Despite what the bluebook would have one believe, non-group IV majors do not experience a decrease in their intelligence north of Trumbull street. They are just afraid (goodness, and rightly so) of becoming a victim of a pre-med driven grading curve. Solution? Ahem. See above, “Universalize Credit/D/Fail.”

Formalize the Advising System

Avowed enthusiasts of my column (of which I am sure, Dean Brodhead, you are one) have previously read my esteemed opinion about Yale’s “advising” system. For everyone else, I will reiterate that it does not exist. Sending students wandering across campus asking random professors to sign their schedules does not constitute a system of academic guidance.

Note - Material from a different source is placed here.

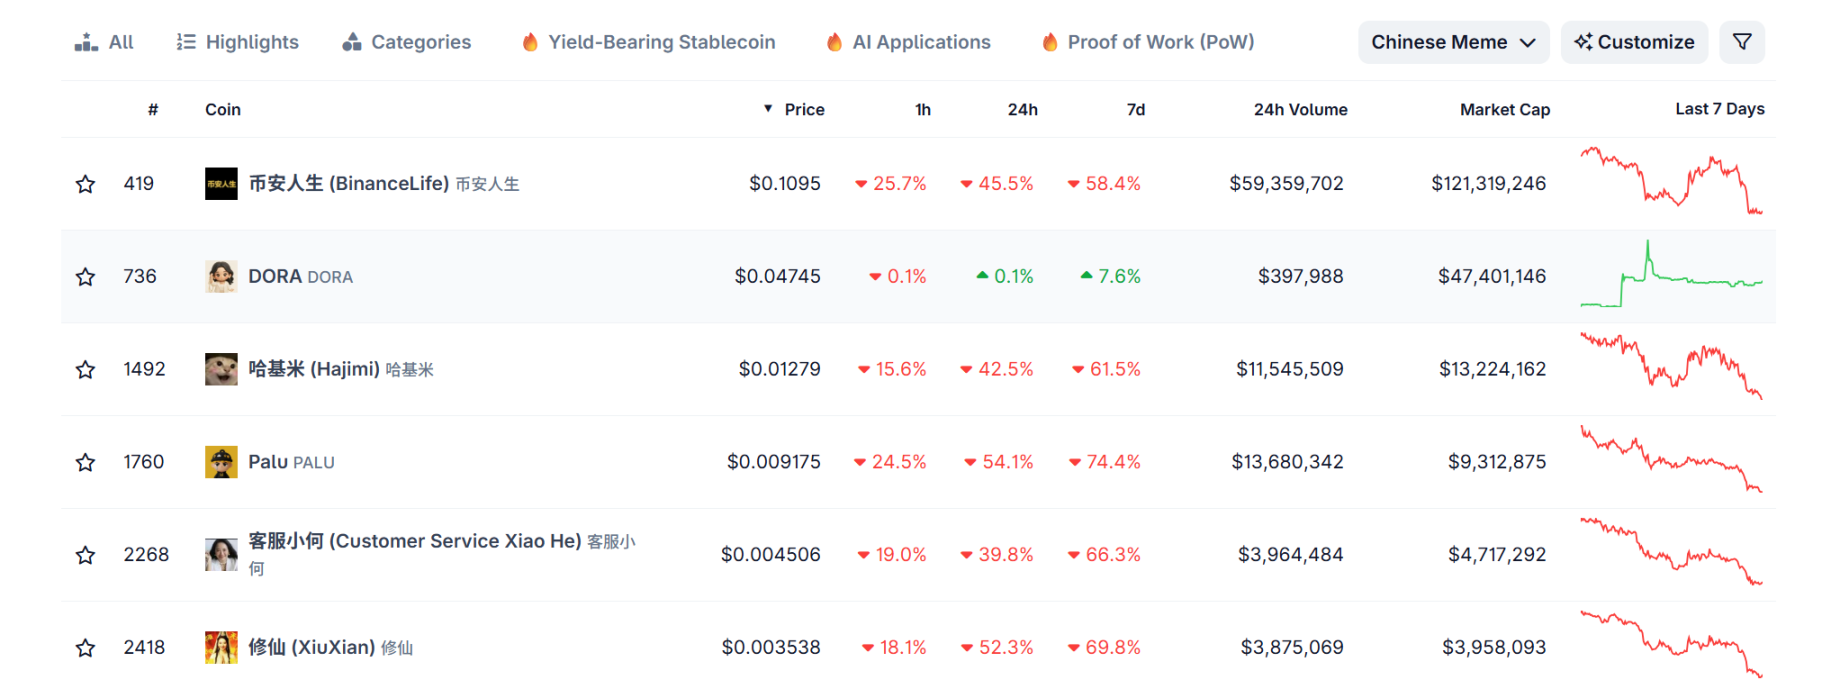Open the Yield-Bearing Stablecoin link
Screen dimensions: 1840x689
[649, 42]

Any school that has the means to purchase a two-story-high inflatable bulldog can certainly afford to pay the salary of someone who can tell me what courses I’m supposed to be enrolled in and how many group III’s I need.

Create Grading Consistency

My GPA is well-acquainted with group IV professors’ love for bell curves. Yale absorbed Sheffield Scientific School long ago, but for all the grading inconsistencies between science and humanities courses, they might as well still be two separate institutions. My first instinct is to demand an end to the grade inflation rampant in the humanities.

When Harvey Mansfield, a professor of government at Harvard, made the same suggestion, undergraduates barely took the time to loosen their bow ties before they burned him in effigy. My dear parents were looking forward to my graduation this May, so I will offer a temporary solution: recurve grading in the science departments to match those of humanities courses. (And to my Group IV professors, I say weed-out, schmeed-out. If you want to give out those C’s and D’s, you will have to convert those folks in LC and WLH to your evil ways.)

P.S. One more thought about my Yale education: can I have a fifth year?

Sarah Merriman is a senior in Pierson College. Her columns appear on alternate Thursdays.